Page 59 of The Sin Binder’s Chains (The Seven Sins Academy #2)
Then she shifts her weight, cocks her head to the side, and says, flat as blade steel, “Are you seriously asking me that?”
Severin’s brows lift, expression all mock-politeness. “It’s a simple question. Do you come with us willingly?”
She stares at him, unimpressed. “I’m tired.”
That makes him blink.
“I’m hungry,” she continues, lifting a brow.
“I haven’t slept in thirty hours.
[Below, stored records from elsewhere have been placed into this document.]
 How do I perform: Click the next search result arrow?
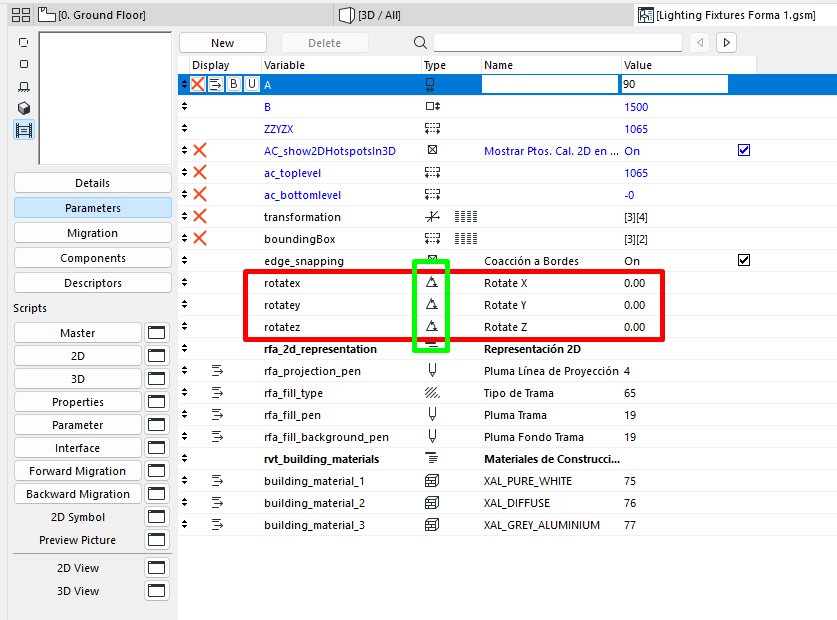coord(727,43)
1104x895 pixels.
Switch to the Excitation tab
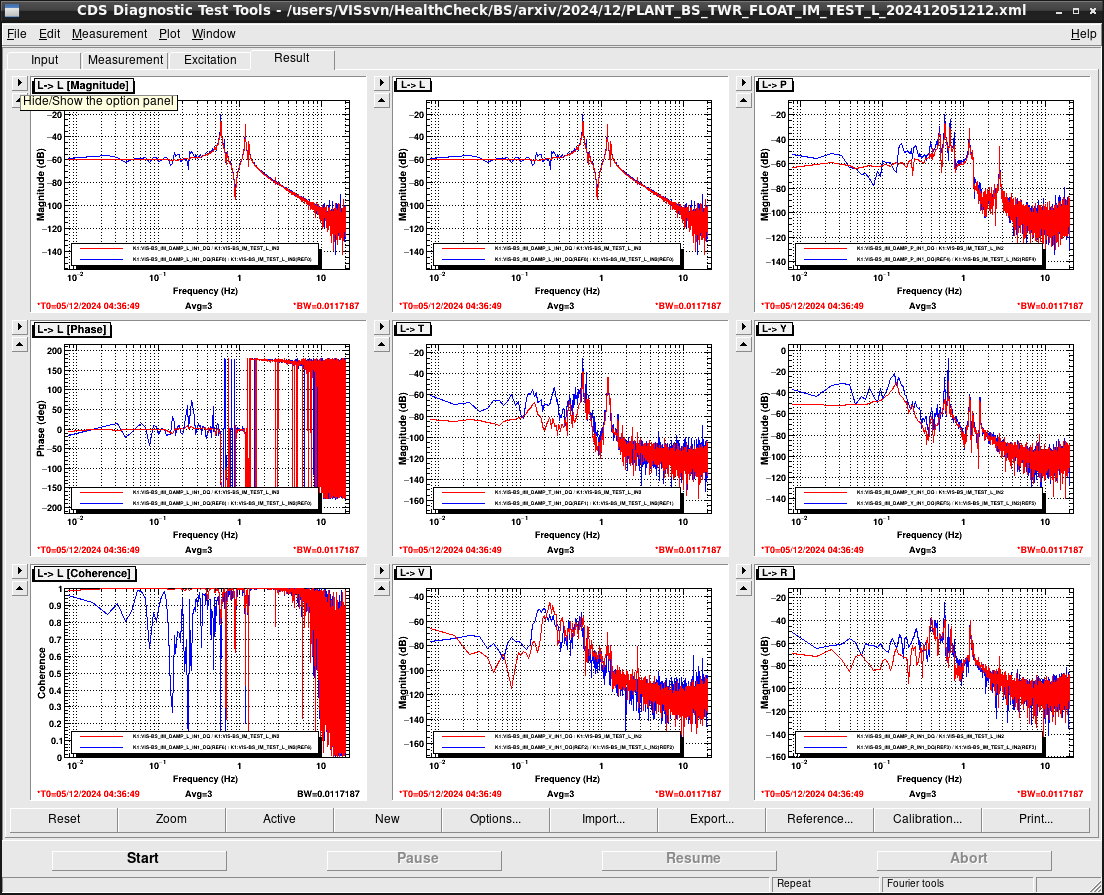pos(210,60)
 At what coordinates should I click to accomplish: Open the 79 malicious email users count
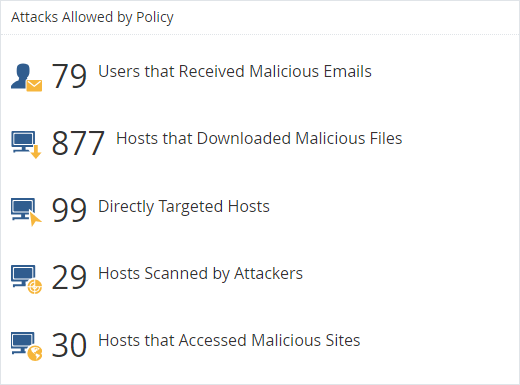click(x=69, y=76)
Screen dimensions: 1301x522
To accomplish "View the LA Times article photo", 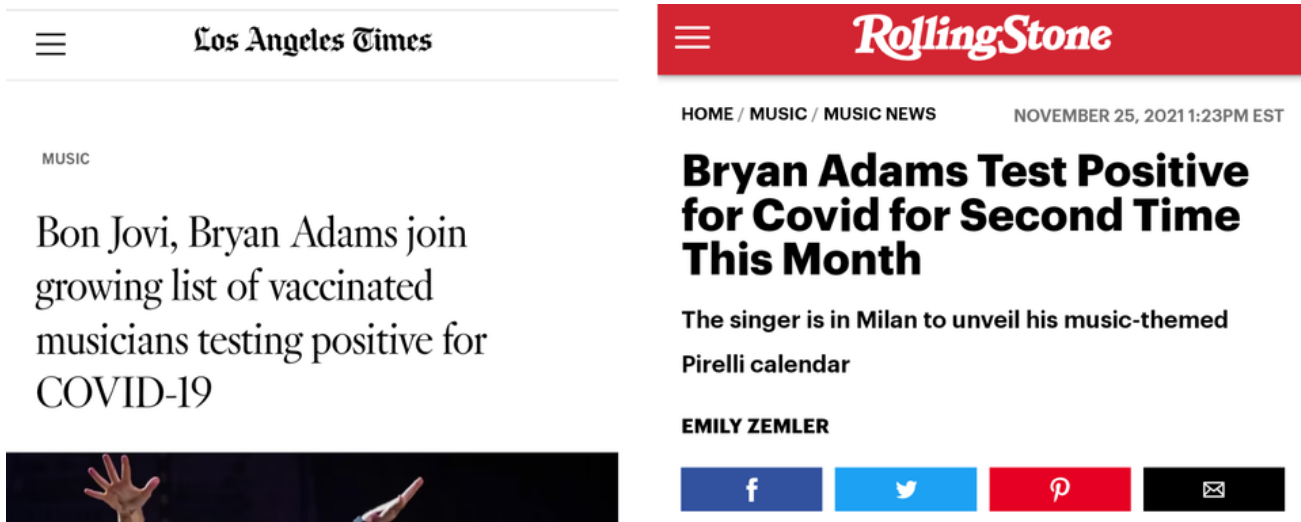I will click(x=312, y=487).
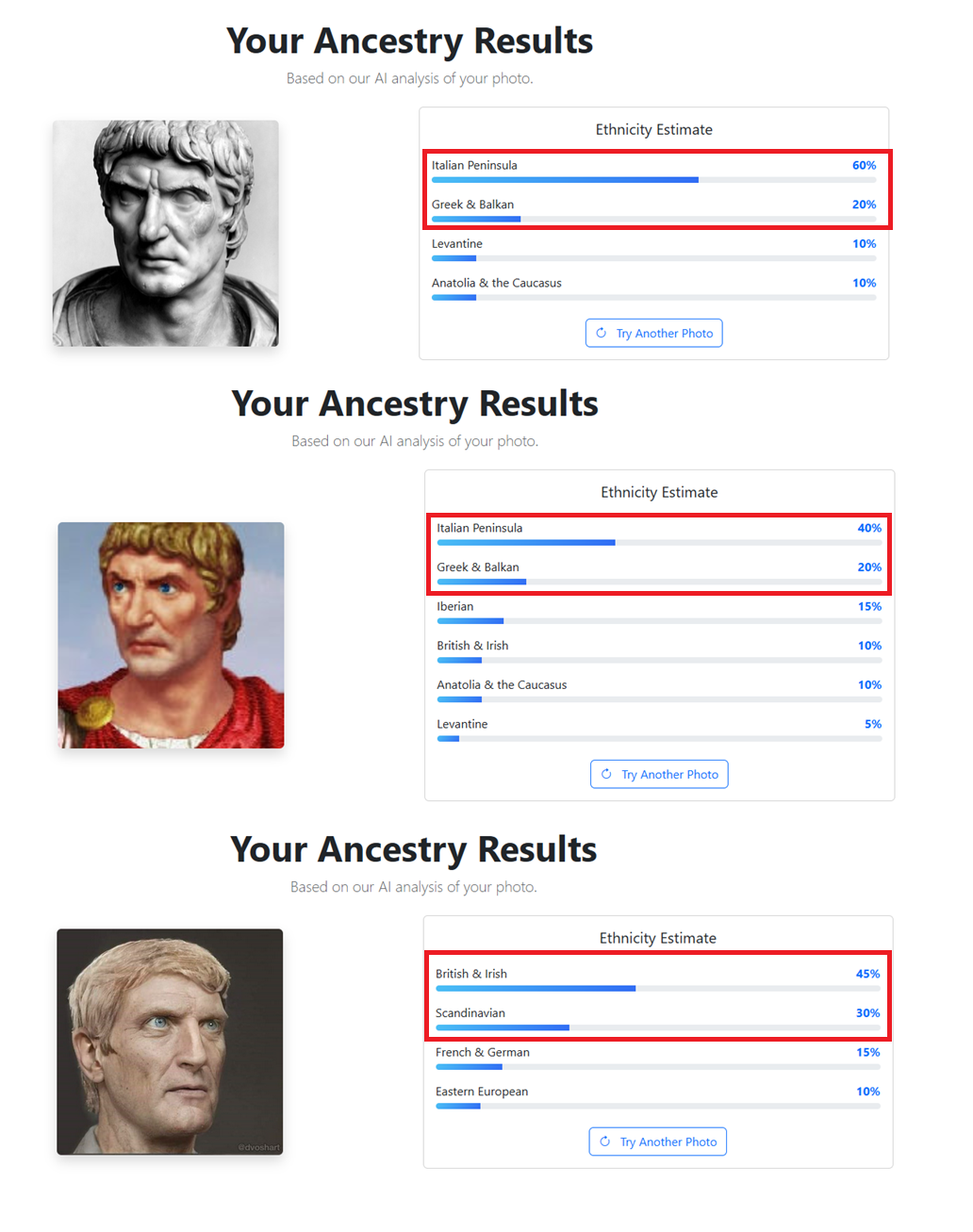Select the Iberian ethnicity label
The image size is (973, 1232).
tap(455, 606)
My boots are ruined.
And I’ve had to listen to Riven’s temper tantrums the entire walk here, so, if you’re going to play the superior asshole card, do it fast, because I don’t have the patience to pretend this isn’t exactly what you wanted. ”
Dorian’s lip twitches.
Lucien chokes on a laugh he doesn’t bother to hide.
Severin’s smile tightens like it’s fighting for relevance.
Layla steps forward, not timid, not posturing.
Just… done. “Here’s what’s going to happen.
You’re going to feed me. You’re going to give me something stronger than that backwash excuse for wine you all drink.
You’re going to make sure no one in your precious rotten little court lays a finger on me. ”
Severin’s eyes darken.
“And you’re going to let them,” she gestures toward me, toward Lucien, “get out of the Hollow.”
There’s silence.
Real silence.
The kind that dares someone to blink first.
I stare at her. She’s shaking. I can see it now, barely, but it’s there. But gods, she holds it together like iron wrapped in silk. And it’s that softness, that impossible composure, that makes Severin hesitate.
He wants her.
But the pull?
That’s different.
That’s deeper.
And it’s already got him by the throat.
Lucien leans toward me, voice low. “She’s either going to reign or ruin.”
“She’ll do both,” I mutter back.
Finally, Severin smiles again. Slower this time. Less polished. Less sure.
“Very well,” he says. “You’ll be fed. You’ll be given a room. And your companions will leave unharmed.”
Layla exhales. Not relief. Just confirmation.
She steps forward, passing him without ceremony. “Good,” she says. “Because I don’t negotiate with things already half mine.”
And fuck me, he lets her pass.
She doesn’t look back. Not at Severin. Not at us. She just walks into the ruins like she owns them already.
And then, mid-step, she stops.
Turns.
Her gaze lands on Soren. And the silence that follows has teeth. Soren’s grin is already halfway there, cocked and ready like it always is, lazy, lethal, half-lidded smugness. The kind of look that says he knows exactly how sharp he is, and exactly how pretty that makes his cruelty.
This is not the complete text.